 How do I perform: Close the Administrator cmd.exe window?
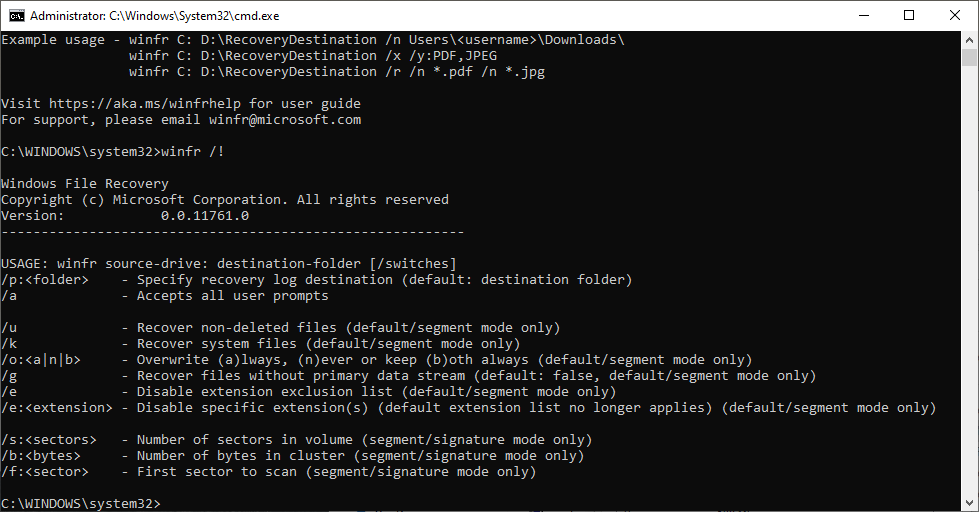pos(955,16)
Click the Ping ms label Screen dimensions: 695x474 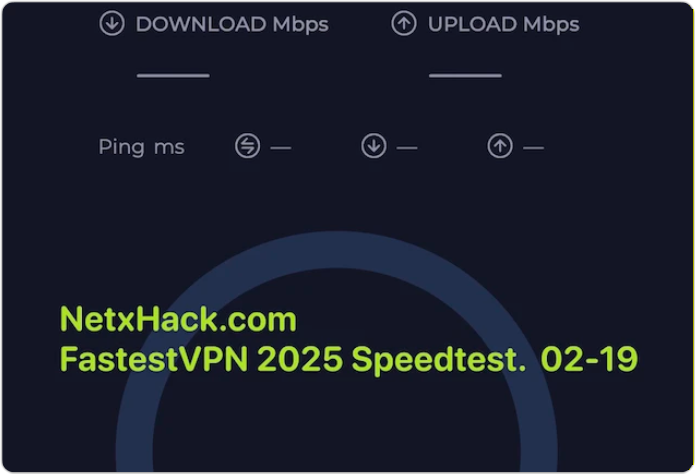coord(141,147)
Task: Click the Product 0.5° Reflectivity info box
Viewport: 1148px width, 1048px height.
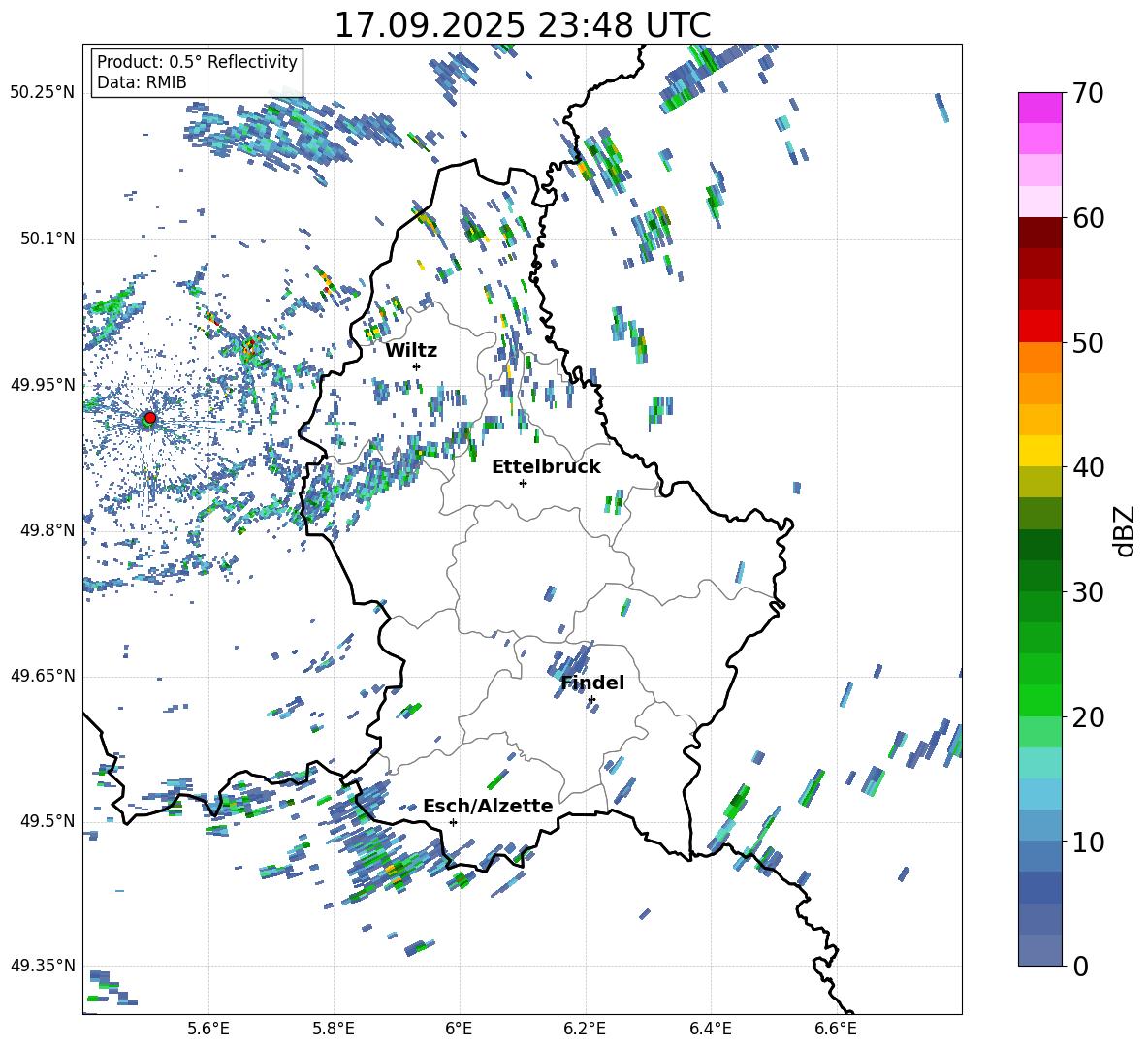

==========

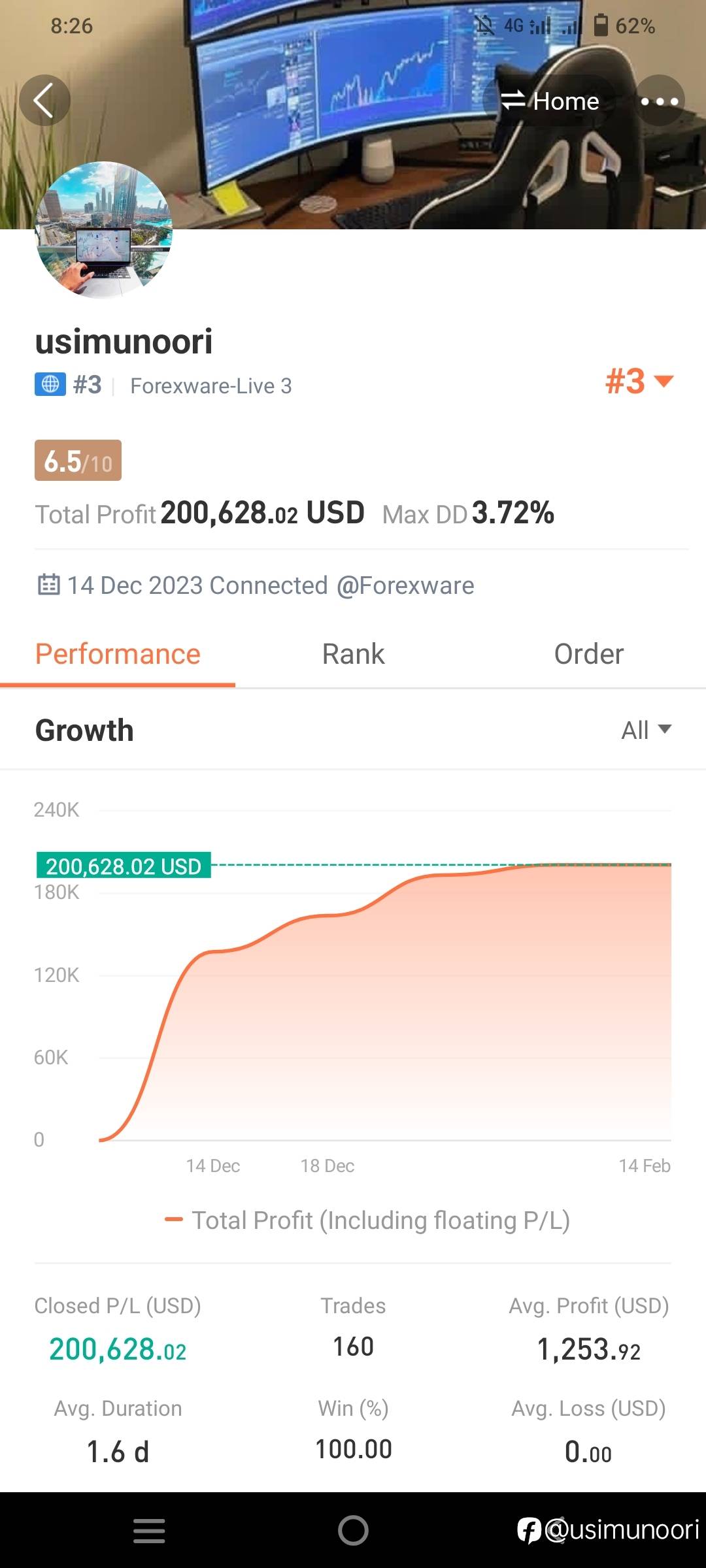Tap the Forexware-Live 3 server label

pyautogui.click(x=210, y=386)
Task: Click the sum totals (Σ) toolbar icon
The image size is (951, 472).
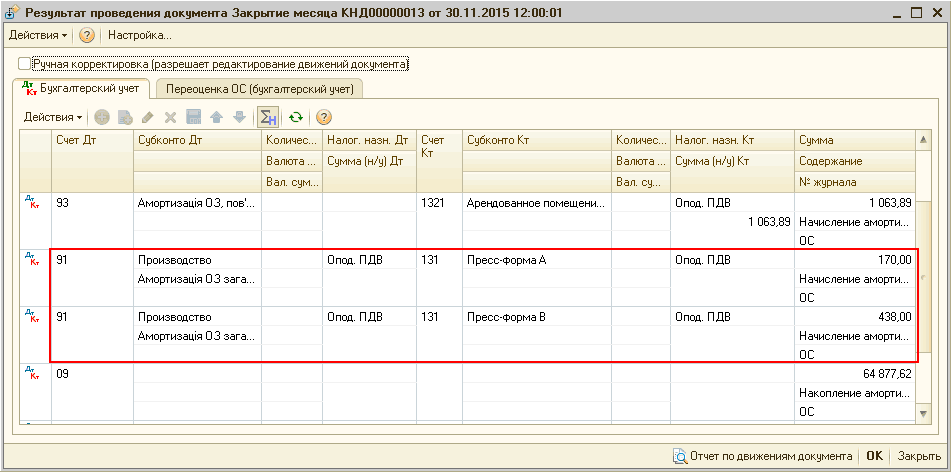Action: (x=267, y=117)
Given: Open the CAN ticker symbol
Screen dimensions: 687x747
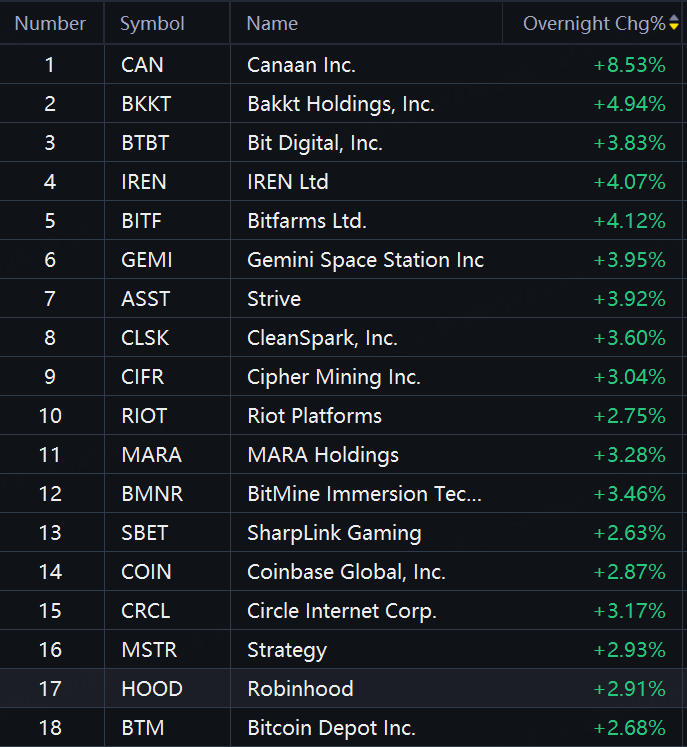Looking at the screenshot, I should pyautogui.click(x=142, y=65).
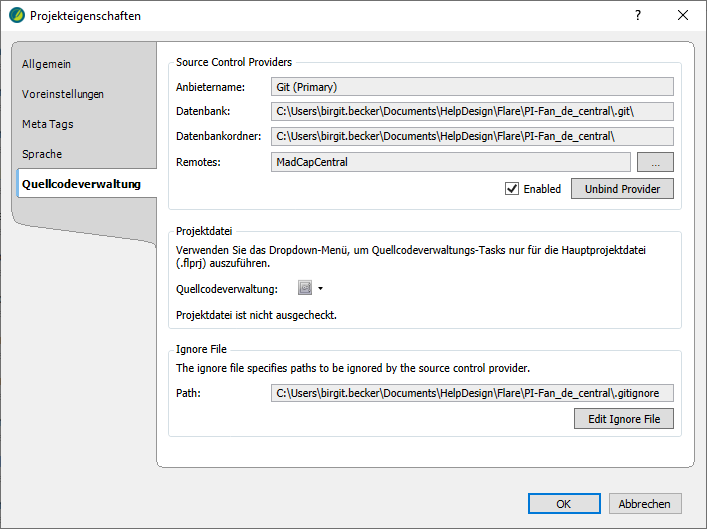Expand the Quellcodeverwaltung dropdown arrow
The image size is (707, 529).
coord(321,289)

==========

When a line in the data contains "Task", return it as written.

Task: Click the Product 0.5° Reflectivity info box
Task: Click the sum totals (Σ) toolbar icon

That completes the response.